The Passive Voice posted a link to a great little article about reading today, “How to Get Your Mind to Read,” that tempted me to comment. I wrote one, but then decided the comment went a little too personal for me to post it there, so I’m putting it here instead. :-)
“This was a great piece. I always did spectacularly well on the reading portions of standardized tests, but only after I passed the fifth grade, when I started reading stuff that I wanted to read, a wild collection of random things. Up until then, the school had kept me in the slow reading groups. I also started doing much better than my classmates on games like Trivial Pursuit at about that time, even though I really didn’t like the game much. I can almost bet that had something to do with the kind of reading I started doing at about that time. Not kids’ books, that’s for sure. :) In the end, I graduated third in my class and ended up with my picture on the wall because of my test scores on the ACT. It’s still there, unfortunately, and my poor kids had to live with it staring down at them all through high school. It was awkward that my daughter looks so much like me. She actually had friends ask her why her picture was on the wall and had to tell them it was her mother.”

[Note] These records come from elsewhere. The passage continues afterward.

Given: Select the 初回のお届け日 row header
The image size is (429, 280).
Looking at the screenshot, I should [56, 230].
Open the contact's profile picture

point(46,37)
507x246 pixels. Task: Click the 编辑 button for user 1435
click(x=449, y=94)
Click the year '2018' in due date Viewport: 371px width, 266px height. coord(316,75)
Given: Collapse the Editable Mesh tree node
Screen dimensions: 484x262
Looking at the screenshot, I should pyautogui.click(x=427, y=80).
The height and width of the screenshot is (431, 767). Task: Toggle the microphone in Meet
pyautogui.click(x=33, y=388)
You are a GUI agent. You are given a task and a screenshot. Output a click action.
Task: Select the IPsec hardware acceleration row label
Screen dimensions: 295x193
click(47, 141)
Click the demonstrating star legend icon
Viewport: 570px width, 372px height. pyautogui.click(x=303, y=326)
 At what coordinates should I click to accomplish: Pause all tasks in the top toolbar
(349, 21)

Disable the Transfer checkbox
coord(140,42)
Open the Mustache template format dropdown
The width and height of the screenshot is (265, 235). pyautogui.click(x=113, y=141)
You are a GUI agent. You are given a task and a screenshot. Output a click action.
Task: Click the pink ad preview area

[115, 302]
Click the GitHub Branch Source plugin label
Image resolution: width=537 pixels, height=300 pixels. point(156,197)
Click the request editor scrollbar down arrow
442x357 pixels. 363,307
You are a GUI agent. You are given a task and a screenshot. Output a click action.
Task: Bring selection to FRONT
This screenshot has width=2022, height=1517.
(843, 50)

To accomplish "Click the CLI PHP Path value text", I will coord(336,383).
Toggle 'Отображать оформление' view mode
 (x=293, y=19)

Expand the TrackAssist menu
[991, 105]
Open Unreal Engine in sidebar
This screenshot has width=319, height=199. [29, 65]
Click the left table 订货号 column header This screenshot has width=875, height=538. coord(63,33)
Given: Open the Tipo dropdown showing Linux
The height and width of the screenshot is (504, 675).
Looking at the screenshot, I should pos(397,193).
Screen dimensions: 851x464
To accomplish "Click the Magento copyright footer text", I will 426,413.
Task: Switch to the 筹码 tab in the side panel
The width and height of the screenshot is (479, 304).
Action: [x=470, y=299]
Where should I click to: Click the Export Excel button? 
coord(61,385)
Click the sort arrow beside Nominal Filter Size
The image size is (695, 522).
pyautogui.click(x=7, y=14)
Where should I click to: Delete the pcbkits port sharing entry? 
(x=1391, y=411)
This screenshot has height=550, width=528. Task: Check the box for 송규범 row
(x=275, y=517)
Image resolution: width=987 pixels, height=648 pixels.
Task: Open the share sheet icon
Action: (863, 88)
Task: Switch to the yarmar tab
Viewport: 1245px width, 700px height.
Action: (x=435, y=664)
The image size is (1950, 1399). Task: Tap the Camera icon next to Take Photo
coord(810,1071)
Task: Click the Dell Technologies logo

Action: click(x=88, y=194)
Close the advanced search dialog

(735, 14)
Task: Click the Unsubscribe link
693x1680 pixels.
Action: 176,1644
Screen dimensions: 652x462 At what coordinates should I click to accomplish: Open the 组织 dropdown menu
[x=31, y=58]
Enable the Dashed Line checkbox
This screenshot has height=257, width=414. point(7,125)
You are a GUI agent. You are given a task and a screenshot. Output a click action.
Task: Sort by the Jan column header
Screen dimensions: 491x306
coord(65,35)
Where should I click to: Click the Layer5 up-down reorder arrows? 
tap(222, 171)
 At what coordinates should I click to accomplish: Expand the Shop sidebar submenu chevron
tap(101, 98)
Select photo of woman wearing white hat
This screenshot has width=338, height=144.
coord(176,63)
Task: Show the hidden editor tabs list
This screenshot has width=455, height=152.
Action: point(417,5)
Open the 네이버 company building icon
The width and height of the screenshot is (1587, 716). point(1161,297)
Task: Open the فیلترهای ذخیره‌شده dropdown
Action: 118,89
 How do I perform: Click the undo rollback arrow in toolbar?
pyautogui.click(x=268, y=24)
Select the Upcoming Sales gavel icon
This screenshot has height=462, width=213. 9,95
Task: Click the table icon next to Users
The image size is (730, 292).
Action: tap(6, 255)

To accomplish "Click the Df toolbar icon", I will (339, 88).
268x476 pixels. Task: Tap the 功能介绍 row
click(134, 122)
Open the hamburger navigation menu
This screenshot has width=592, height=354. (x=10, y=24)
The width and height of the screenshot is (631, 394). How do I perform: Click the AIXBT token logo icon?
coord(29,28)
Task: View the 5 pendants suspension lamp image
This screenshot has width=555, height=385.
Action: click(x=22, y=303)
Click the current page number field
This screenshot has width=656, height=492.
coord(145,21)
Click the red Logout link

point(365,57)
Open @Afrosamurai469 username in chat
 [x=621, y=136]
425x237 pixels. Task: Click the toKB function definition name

I liked that this article gave me some interesting ideas about why I might be a “good reader” even though I actually read pretty slowly. I do tend to comprehend what I read, but there are times when I question how I think of myself when it comes to reading. Just yesterday I read an article online that required me to reread a paragraph about four times before I felt like I knew what the heck it was saying!
Sometimes I wonder why it can feel so hard to read some things and not others—even when the words aren’t any more challenging in one piece than another. (In fact, I was thinking about this just yesterday.)
Maybe it’s simply that I’m trying to make connections with knowledge that’s full of gaps.